Given request A:
From the amendment to the combination agreement, repeat word for word the part that opens with "AMENDMENT NO. 1 to" and closes with "the Combination Agreement.".
Given request B:
In the amendment to the combination agreement, what number replaces "247,422" in Section 4.33?

Selected excerpt:
#####

AMENDMENT NO. 1 to AMENDED AND RESTATED COMBINATION AGREEMENT
Exhibit 2.9
AMENDMENT NO. 1
to
AMENDED AND RESTATED COMBINATION AGREEMENT
This Amendment (this “Amendment”) to the Combination Agreement (as defined below) by and among Xxxxxx & Xxxxxx Group, Inc., a Delaware corporation (“Founder”), Xxxxxx & Xxxxxx Enterprises, Inc., a Nebraska corporation (the “Partner Company”), and parties identified as Partner Company Stockholders therein (collectively, the “Partner Company Stockholder”) is hereby entered into and effective as of May 4, 2012. Capitalized terms used and not defined herein shall have the mean ascribed to such terms in the Combination Agreement.
WHEREAS, Founder, the Partner Company and the Partner Company Stockholders are party to that certain Amended and Restated Combination Agreement dated March 16, 2012 (the “Combination Agreement”)
NOW, THEREFORE, in consideration of the promises and agreements herein contained, the parties hereby agree as follows:
1. Amendment of Agreement.
(a) The Combination Agreement is hereby amended by deleting the “and” at the end of Section 2.1(b)(i) and replacing it with “,” and adding a new provision “(iii)” in Section 2.1(b) that shall read as follows:
“and (iii) 240,000 shares of Founder Stock”
(b) The Combination Agreement is hereby amended by replacing the reference to “247,422” in Section 4.33 with “7,422.”
(c) The Combination Agreement is hereby amended by replacing Section 2.1 of the Partner Company Disclosure Schedule with “Schedule A” attached hereto.
2. Governing Law. THIS AMENDMENT SHALL BE GOVERNED BY AND CONSTRUED IN ACCORDANCE WITH THE INTERNAL LAWS OF THE STATE OF DELAWARE (WITHOUT REFERENCE TO CHOICE OF LAW PRINCIPLES) AS TO ALL MATTERS INCLUDING MATTERS OF VALIDITY, CONSTRUCTION, EFFECT, PERFORMANCE AND REMEDIES.

#####

Provided records:
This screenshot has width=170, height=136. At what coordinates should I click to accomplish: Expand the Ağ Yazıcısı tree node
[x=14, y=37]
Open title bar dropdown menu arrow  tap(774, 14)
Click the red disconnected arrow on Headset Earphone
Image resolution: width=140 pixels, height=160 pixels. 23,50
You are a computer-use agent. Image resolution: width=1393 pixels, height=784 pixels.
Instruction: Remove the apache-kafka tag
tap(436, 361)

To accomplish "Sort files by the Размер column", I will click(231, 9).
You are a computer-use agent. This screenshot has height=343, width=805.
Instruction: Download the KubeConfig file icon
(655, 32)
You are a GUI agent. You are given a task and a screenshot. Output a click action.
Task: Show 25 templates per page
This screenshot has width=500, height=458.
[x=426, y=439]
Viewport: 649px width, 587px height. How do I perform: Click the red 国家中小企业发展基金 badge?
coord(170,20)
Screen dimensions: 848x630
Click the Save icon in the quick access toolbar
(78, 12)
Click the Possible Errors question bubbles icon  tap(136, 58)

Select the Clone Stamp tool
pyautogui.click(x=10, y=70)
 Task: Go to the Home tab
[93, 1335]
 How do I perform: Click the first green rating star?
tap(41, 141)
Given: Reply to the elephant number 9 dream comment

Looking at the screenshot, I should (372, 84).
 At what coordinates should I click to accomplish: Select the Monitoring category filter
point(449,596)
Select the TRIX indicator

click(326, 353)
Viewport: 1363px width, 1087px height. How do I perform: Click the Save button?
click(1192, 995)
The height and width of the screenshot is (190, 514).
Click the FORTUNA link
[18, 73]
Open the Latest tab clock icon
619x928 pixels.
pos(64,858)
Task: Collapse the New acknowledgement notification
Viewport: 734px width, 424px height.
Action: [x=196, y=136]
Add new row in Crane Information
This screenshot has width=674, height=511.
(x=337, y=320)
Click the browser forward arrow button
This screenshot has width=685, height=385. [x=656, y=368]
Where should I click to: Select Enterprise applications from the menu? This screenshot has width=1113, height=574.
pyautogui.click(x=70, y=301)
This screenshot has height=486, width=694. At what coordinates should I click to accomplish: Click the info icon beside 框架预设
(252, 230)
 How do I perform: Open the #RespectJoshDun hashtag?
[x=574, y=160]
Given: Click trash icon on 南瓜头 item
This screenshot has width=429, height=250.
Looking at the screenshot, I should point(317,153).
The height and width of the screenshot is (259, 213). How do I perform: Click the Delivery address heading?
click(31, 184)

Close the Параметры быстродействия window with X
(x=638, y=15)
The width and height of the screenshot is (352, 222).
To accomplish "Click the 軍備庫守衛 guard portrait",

#####

Task result A:
AMENDMENT NO. 1 to AMENDED AND RESTATED COMBINATION AGREEMENT
Exhibit 2.9
AMENDMENT NO. 1
to
AMENDED AND RESTATED COMBINATION AGREEMENT
This Amendment (this “Amendment”) to the Combination Agreement (as defined below) by and among Xxxxxx & Xxxxxx Group, Inc., a Delaware corporation (“Founder”), Xxxxxx & Xxxxxx Enterprises, Inc., a Nebraska corporation (the “Partner Company”), and parties identified as Partner Company Stockholders therein (collectively, the “Partner Company Stockholder”) is hereby entered into and effective as of May 4, 2012. Capitalized terms used and not defined herein shall have the mean ascribed to such terms in the Combination Agreement.

Task result B:
7,422